There are no issues trying to find the intersection points of two defined curves.
f[x_] := 2 (x - 1) (x - 1.5) (x - .5) (x + .5) (x + 1) (x + 1.5);
g[x_] := 0.4 x - 0.4;
Solve[f[x] == g[x], x]
(*{{x -> -1.39849}, {x -> -1.20949}, {x -> -0.331841}, {x ->
0.426865}, {x -> 1.}, {x -> 1.51295}}*)
Manipulate[Plot[Evaluate[{f[x], g[x]}], {x, -1.5, 1.52},
Epilog -> {Red, PointSize[Large],
Point[{#, f[#]} & /@ (x /.
Solve[f[x] == g[x], x])]}], {a, -0.8, .5, .2}]
When I try to perform the same but this time with an interpolation function I run into problems.
points = Table[{x, f[x]}, {x, -1.5, 1.5, .25}];
if = Interpolation[points];
I can obtain the first intersection by using the following.
Neither NSolve nor Solve will work with interpolation function.
With Solve this will happen
Solve[if[x] == g[x], x]
Solve::inex: Solve was unable to solve the system with inexact coefficients or the system obtained by direct rationalization of inexact numbers present in the system. Since many of the methods used by Solve require exact input, providing Solve with an exact version of the system may help. >>
With NSolve, you get a similar error.
NSolve[if[x] == g[x], x, Reals]
(NSolve[InterpolatingFunction[{{-1.5,1.5}},<>][x]==-0.4+0.4 x,x,Reals])

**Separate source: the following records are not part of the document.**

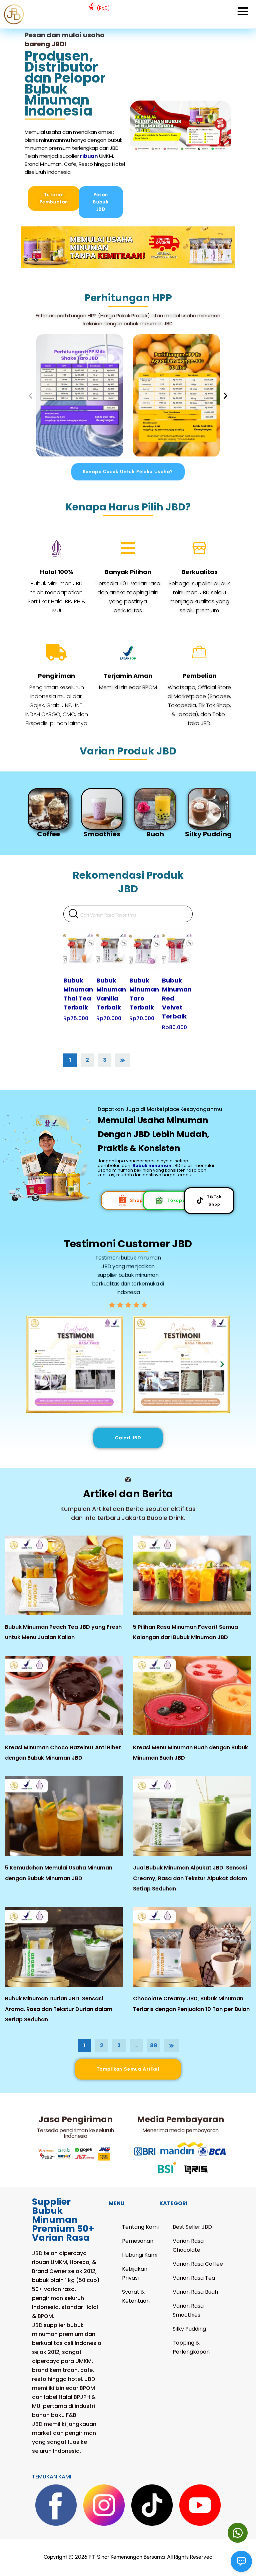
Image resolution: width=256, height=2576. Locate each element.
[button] (30, 395)
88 (153, 2045)
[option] (59, 813)
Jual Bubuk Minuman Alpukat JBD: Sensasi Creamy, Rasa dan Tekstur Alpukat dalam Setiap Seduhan (190, 1878)
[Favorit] (71, 933)
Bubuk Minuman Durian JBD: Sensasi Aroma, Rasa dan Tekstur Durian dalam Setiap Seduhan (58, 2009)
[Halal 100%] (56, 548)
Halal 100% (56, 572)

FindRoot[if[x] == g[x], {x, -1.5}]
(*{x -> -1.36794}*)
Which makes this question different from marking points of intersections between two curves as the problem is specific when using InterpolationFunction
What is the best way to find all intersection points between the range (-1.5 and 1.5)?